→ **To do**: Copy, from the entries below, each line where the word "Detroit" can be found.

→ **Provided material**:
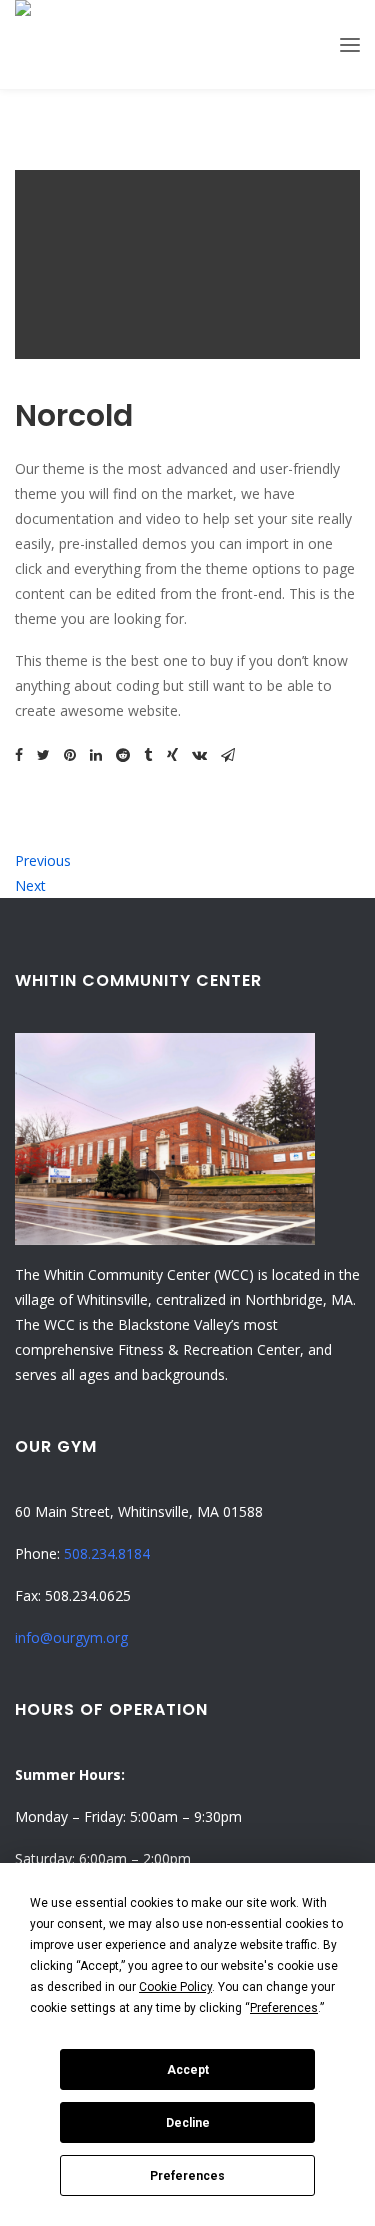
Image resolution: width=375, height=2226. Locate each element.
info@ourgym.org (71, 1637)
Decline (188, 2123)
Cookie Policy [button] (175, 1987)
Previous (43, 860)
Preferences (187, 2176)
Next (30, 885)
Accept (188, 2070)
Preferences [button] (284, 2008)
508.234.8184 (107, 1553)
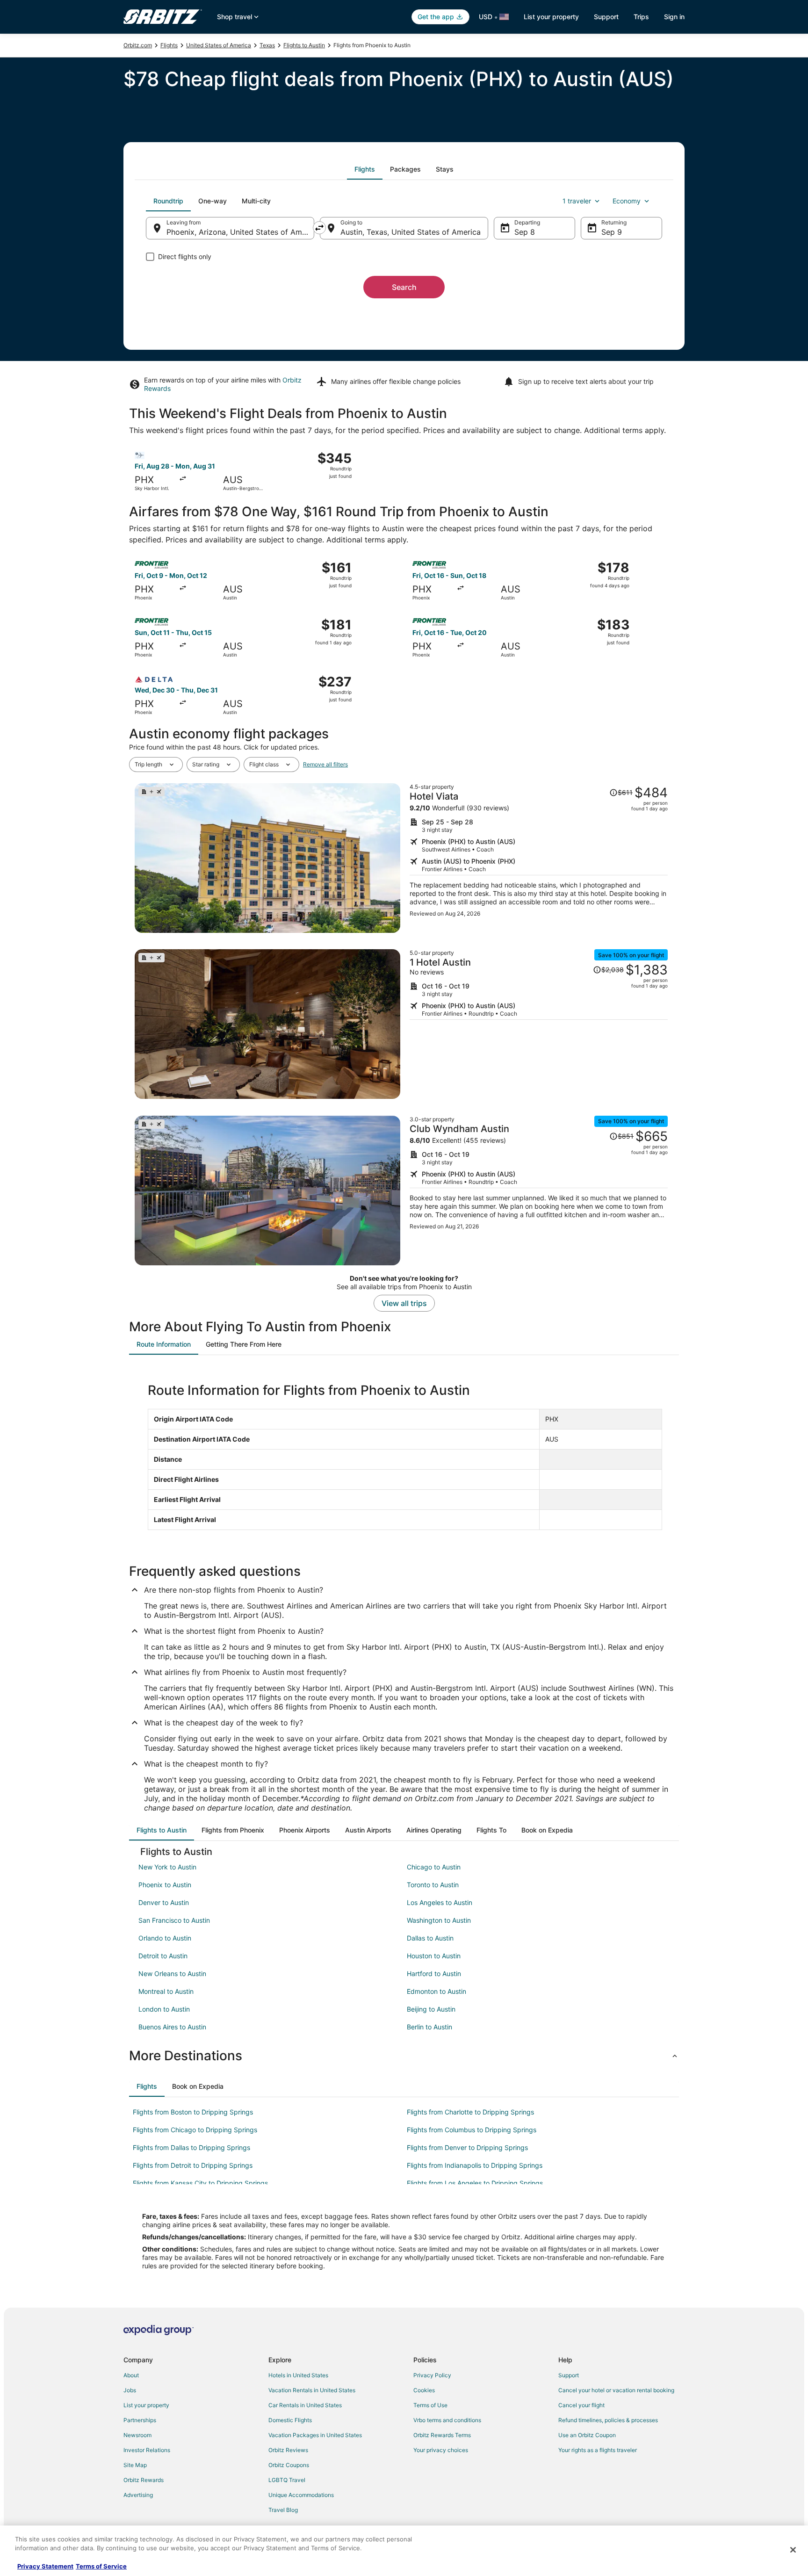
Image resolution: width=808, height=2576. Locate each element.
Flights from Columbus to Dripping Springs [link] (471, 2130)
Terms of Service (101, 2566)
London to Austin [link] (164, 2009)
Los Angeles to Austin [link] (439, 1902)
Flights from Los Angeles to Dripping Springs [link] (475, 2183)
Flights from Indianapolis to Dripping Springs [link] (474, 2165)
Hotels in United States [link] (298, 2375)
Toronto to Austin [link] (433, 1885)
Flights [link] (169, 45)
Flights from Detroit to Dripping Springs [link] (192, 2165)
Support (606, 17)
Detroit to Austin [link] (163, 1956)
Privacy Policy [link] (432, 2375)
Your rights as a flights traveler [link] (597, 2449)
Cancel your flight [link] (581, 2405)
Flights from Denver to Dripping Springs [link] (467, 2147)
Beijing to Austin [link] (431, 2009)
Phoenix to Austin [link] (164, 1885)
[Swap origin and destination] (319, 227)
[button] (404, 2055)
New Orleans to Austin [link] (172, 1973)
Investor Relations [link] (146, 2449)
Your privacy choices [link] (440, 2449)
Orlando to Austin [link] (164, 1938)
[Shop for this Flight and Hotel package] (538, 858)
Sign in (674, 17)
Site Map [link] (135, 2464)
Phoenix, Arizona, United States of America (240, 232)
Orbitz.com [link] (137, 45)
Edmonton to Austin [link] (436, 1991)
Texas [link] (267, 45)
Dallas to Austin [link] (430, 1938)
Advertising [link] (138, 2494)
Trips (641, 17)
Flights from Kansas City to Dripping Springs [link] (200, 2183)
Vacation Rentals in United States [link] (311, 2390)
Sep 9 (611, 232)
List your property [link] (146, 2405)
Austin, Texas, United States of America (410, 232)
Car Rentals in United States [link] (305, 2405)
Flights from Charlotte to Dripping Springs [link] (470, 2112)
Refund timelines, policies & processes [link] (608, 2420)
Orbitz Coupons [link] (288, 2464)
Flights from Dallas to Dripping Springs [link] (191, 2147)
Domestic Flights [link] (290, 2420)
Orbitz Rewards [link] (143, 2479)
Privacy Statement (45, 2566)
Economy (627, 201)
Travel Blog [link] (283, 2509)
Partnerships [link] (139, 2420)
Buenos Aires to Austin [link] (172, 2027)
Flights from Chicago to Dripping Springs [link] (195, 2130)
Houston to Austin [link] (434, 1956)
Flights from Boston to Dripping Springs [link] (193, 2112)
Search (404, 287)
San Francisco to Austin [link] (174, 1920)
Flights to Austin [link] (304, 45)
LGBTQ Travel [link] (286, 2479)
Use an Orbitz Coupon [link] (587, 2435)
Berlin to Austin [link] (429, 2027)
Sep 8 (524, 232)
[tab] (364, 169)
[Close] (793, 2550)
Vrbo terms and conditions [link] (447, 2420)
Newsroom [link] (137, 2435)
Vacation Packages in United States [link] (315, 2435)
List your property (551, 17)
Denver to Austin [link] (163, 1902)
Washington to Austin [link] (439, 1920)
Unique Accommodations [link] (301, 2494)
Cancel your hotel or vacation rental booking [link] (616, 2390)
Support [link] (568, 2375)
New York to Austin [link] (167, 1867)
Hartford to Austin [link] (434, 1973)
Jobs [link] (129, 2390)
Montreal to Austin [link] (166, 1991)
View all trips (404, 1303)
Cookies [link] (424, 2390)
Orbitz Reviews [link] (288, 2449)
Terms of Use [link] (430, 2405)
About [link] (131, 2375)
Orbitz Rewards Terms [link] (442, 2435)
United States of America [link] (218, 45)
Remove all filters (325, 764)
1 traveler (577, 201)
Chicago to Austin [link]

→ **Solution**:
Flights from Detroit to Dripping Springs [link] (192, 2165)
Detroit to Austin [link] (163, 1956)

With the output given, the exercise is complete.